··· SOURCE RECORDS

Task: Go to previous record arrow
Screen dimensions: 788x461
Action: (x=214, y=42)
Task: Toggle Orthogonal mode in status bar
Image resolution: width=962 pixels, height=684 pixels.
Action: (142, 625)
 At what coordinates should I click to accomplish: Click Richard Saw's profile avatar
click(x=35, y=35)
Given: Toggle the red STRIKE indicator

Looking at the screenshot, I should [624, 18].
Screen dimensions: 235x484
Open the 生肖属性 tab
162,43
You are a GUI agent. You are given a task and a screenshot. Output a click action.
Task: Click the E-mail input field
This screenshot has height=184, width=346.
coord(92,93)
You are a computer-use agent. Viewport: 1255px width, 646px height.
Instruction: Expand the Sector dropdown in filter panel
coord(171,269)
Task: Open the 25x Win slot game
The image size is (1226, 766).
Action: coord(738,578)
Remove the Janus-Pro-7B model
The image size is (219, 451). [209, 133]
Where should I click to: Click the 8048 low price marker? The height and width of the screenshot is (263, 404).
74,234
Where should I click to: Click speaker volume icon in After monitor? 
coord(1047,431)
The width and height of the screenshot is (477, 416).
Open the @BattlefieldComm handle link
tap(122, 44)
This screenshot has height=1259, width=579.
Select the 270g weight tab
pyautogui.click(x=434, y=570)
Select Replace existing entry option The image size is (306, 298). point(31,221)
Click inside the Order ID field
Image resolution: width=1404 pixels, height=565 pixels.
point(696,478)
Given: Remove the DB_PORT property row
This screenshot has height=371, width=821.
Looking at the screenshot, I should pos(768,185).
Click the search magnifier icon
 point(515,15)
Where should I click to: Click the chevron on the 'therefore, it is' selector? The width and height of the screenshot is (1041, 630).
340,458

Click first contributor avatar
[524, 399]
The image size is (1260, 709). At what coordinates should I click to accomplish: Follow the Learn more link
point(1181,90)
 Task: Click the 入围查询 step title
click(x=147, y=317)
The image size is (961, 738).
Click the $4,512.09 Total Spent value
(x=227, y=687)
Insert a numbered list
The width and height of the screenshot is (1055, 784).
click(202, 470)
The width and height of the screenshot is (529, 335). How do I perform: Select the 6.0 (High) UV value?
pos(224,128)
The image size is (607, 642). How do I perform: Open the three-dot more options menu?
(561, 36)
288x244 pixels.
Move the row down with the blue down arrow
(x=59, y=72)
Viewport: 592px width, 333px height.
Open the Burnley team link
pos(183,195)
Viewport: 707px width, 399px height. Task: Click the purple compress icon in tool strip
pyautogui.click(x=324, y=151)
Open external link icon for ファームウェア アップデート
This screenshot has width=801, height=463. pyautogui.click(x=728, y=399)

······

(WHAT THE EXERCISE ASKS):
Where a line contains "Viewport: 707px width, 399px", begin there and output each line through the end of the data above, exactly; give no other lines.

(EXPECTED ANSWER):
Viewport: 707px width, 399px height. Task: Click the purple compress icon in tool strip
pyautogui.click(x=324, y=151)
Open external link icon for ファームウェア アップデート
This screenshot has width=801, height=463. pyautogui.click(x=728, y=399)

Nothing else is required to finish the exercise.